### Problem statement
Below are records to be output exactly, every one of them.

[Saved entries]
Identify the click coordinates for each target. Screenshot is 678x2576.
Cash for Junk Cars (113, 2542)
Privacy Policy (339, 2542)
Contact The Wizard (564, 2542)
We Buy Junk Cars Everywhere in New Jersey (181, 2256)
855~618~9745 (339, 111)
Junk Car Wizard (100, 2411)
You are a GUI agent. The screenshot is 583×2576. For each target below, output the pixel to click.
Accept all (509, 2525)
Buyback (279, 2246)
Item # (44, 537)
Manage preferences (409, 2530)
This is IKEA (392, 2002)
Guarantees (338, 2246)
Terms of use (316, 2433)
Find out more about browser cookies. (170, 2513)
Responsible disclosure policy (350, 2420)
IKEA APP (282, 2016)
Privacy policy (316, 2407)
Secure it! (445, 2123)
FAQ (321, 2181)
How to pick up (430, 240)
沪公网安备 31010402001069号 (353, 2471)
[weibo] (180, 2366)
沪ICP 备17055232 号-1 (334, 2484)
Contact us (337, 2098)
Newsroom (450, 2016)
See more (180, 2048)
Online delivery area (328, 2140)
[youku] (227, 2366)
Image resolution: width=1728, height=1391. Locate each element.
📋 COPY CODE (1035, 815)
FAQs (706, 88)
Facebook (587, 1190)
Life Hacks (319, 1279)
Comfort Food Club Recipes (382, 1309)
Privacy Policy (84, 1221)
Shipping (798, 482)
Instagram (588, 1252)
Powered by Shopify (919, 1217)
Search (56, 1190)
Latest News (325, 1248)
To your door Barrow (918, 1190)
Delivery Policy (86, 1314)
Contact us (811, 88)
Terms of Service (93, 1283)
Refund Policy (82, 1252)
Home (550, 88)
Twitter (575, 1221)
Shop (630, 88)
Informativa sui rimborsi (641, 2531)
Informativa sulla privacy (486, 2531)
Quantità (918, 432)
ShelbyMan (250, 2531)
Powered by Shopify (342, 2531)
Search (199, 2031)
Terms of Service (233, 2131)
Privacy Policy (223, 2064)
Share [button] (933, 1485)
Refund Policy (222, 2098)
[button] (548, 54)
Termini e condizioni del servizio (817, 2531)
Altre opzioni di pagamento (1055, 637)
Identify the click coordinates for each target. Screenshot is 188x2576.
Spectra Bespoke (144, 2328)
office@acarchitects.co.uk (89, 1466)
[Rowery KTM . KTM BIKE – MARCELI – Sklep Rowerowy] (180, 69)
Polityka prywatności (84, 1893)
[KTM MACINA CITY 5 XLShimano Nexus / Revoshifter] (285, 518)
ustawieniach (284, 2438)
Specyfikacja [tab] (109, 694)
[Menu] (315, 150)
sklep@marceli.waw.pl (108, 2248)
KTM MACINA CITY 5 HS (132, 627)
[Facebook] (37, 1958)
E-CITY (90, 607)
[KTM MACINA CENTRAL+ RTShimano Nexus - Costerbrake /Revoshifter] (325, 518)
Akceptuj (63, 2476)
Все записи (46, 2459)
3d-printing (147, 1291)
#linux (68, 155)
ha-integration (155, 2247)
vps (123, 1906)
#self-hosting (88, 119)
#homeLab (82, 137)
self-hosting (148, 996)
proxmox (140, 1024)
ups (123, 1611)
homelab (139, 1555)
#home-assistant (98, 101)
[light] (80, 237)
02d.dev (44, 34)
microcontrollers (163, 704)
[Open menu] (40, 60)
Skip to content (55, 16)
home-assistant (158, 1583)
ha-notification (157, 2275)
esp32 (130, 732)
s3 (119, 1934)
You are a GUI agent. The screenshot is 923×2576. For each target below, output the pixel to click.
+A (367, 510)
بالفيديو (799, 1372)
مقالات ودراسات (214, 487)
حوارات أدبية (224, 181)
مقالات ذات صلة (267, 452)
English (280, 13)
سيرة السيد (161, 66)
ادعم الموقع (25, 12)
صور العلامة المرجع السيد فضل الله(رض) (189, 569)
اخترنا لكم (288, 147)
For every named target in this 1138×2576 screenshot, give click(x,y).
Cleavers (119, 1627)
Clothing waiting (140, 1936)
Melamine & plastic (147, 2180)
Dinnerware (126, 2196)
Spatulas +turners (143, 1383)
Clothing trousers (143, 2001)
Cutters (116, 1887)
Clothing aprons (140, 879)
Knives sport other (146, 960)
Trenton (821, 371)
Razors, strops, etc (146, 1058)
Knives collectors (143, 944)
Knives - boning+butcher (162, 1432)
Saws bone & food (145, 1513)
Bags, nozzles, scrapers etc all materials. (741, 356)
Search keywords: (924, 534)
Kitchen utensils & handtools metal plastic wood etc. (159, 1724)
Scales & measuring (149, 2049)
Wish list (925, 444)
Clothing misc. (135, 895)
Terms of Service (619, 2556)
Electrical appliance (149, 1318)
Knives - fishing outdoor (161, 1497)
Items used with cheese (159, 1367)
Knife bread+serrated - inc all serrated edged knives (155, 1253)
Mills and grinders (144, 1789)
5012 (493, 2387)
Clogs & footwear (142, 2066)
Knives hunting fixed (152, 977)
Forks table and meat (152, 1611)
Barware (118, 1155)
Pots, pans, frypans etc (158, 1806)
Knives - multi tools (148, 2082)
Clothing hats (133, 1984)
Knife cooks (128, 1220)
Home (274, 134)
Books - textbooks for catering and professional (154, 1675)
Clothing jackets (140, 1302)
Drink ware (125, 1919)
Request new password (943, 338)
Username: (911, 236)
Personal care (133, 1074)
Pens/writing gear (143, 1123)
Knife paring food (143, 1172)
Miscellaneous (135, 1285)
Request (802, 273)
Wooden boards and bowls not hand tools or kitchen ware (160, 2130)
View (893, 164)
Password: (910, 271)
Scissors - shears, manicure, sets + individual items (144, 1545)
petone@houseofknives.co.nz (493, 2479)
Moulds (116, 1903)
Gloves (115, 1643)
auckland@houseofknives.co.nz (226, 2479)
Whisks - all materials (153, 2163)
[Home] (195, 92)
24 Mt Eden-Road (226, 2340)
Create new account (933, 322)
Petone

### Solved exercise
Identify the click coordinates for each target. Screenshot is 678x2576.
Cash for Junk Cars (113, 2542)
Privacy Policy (339, 2542)
Contact The Wizard (564, 2542)
We Buy Junk Cars Everywhere in New Jersey (181, 2256)
855~618~9745 (339, 111)
Junk Car Wizard (100, 2411)
You are a GUI agent. The screenshot is 583×2576. For each target below, output the pixel to click.
Accept all (509, 2525)
Buyback (279, 2246)
Item # (44, 537)
Manage preferences (409, 2530)
This is IKEA (392, 2002)
Guarantees (338, 2246)
Terms of use (316, 2433)
Find out more about browser cookies. (170, 2513)
Responsible disclosure policy (350, 2420)
IKEA APP (282, 2016)
Privacy policy (316, 2407)
Secure it! (445, 2123)
FAQ (321, 2181)
How to pick up (430, 240)
沪公网安备 31010402001069号 (353, 2471)
[weibo] (180, 2366)
沪ICP 备17055232 号-1 (334, 2484)
Contact us (337, 2098)
Newsroom (450, 2016)
See more (180, 2048)
Online delivery area (328, 2140)
[youku] (227, 2366)
Image resolution: width=1728, height=1391. Locate each element.
📋 COPY CODE (1035, 815)
FAQs (706, 88)
Facebook (587, 1190)
Life Hacks (319, 1279)
Comfort Food Club Recipes (382, 1309)
Privacy Policy (84, 1221)
Shipping (798, 482)
Instagram (588, 1252)
Powered by Shopify (919, 1217)
Search (56, 1190)
Latest News (325, 1248)
To your door Barrow (918, 1190)
Delivery Policy (86, 1314)
Contact us (811, 88)
Terms of Service (93, 1283)
Refund Policy (82, 1252)
Home (550, 88)
Twitter (575, 1221)
Shop (630, 88)
Informativa sui rimborsi (641, 2531)
Informativa sulla privacy (486, 2531)
Quantità (918, 432)
ShelbyMan (250, 2531)
Powered by Shopify (342, 2531)
Search (199, 2031)
Terms of Service (233, 2131)
Privacy Policy (223, 2064)
Share [button] (933, 1485)
Refund Policy (222, 2098)
[button] (548, 54)
Termini e condizioni del servizio (817, 2531)
Altre opzioni di pagamento (1055, 637)
Identify the click coordinates for each target. Screenshot is 188x2576.
Spectra Bespoke (144, 2328)
office@acarchitects.co.uk (89, 1466)
[Rowery KTM . KTM BIKE – MARCELI – Sklep Rowerowy] (180, 69)
Polityka prywatności (84, 1893)
[KTM MACINA CITY 5 XLShimano Nexus / Revoshifter] (285, 518)
ustawieniach (284, 2438)
Specyfikacja [tab] (109, 694)
[Menu] (315, 150)
sklep@marceli.waw.pl (108, 2248)
KTM MACINA CITY 5 HS (132, 627)
[Facebook] (37, 1958)
E-CITY (90, 607)
[KTM MACINA CENTRAL+ RTShimano Nexus - Costerbrake /Revoshifter] (325, 518)
Akceptuj (63, 2476)
Все записи (46, 2459)
3d-printing (147, 1291)
#linux (68, 155)
ha-integration (155, 2247)
vps (123, 1906)
#self-hosting (88, 119)
#homeLab (82, 137)
self-hosting (148, 996)
proxmox (140, 1024)
ups (123, 1611)
homelab (139, 1555)
#home-assistant (98, 101)
[light] (80, 237)
02d.dev (44, 34)
microcontrollers (163, 704)
[Open menu] (40, 60)
Skip to content (55, 16)
home-assistant (158, 1583)
ha-notification (157, 2275)
esp32 (130, 732)
s3 (119, 1934)
You are a GUI agent. The screenshot is 923×2576. For each target below, output the pixel to click.
+A (367, 510)
بالفيديو (799, 1372)
مقالات ودراسات (214, 487)
حوارات أدبية (224, 181)
مقالات ذات صلة (267, 452)
English (280, 13)
سيرة السيد (161, 66)
ادعم الموقع (25, 12)
صور العلامة المرجع السيد فضل الله(رض) (189, 569)
اخترنا لكم (288, 147)
For every named target in this 1138×2576 screenshot, give click(x,y).
Cleavers (119, 1627)
Clothing waiting (140, 1936)
Melamine & plastic (147, 2180)
Dinnerware (126, 2196)
Spatulas +turners (143, 1383)
Clothing trousers (143, 2001)
Cutters (116, 1887)
Clothing aprons (140, 879)
Knives sport other (146, 960)
Trenton (821, 371)
Razors, strops, etc (146, 1058)
Knives collectors (143, 944)
Knives - boning+butcher (162, 1432)
Saws bone & food (145, 1513)
Bags, nozzles, scrapers etc all materials. (741, 356)
Search keywords: (924, 534)
Kitchen utensils & handtools metal plastic wood etc. (159, 1724)
Scales & measuring (149, 2049)
Wish list (925, 444)
Clothing misc. (135, 895)
Terms of Service (619, 2556)
Electrical appliance (149, 1318)
Knives - fishing outdoor (161, 1497)
Items used with cheese (159, 1367)
Knife bread+serrated - inc all serrated edged knives (155, 1253)
Mills and grinders (144, 1789)
5012 (493, 2387)
Clogs & footwear (142, 2066)
Knives hunting fixed (152, 977)
Forks table and meat (152, 1611)
Barware (118, 1155)
Pots, pans, frypans etc (158, 1806)
Knives - multi tools (148, 2082)
Clothing hats (133, 1984)
Knife cooks (128, 1220)
Home (274, 134)
Books - textbooks for catering and professional (154, 1675)
Clothing jackets (140, 1302)
Drink ware (125, 1919)
Request new password (943, 338)
Username: (911, 236)
Personal care (133, 1074)
Pens/writing gear (143, 1123)
Knife paring food (143, 1172)
Miscellaneous (135, 1285)
Request (802, 273)
Wooden boards and bowls not hand tools or kitchen ware (160, 2130)
View (893, 164)
Password: (910, 271)
Scissors - shears, manicure, sets + individual items (144, 1545)
petone@houseofknives.co.nz (493, 2479)
Moulds (116, 1903)
Gloves (115, 1643)
auckland@houseofknives.co.nz (226, 2479)
Whisks - all materials (153, 2163)
[Home] (195, 92)
24 Mt Eden-Road (226, 2340)
Create new account (933, 322)
Petone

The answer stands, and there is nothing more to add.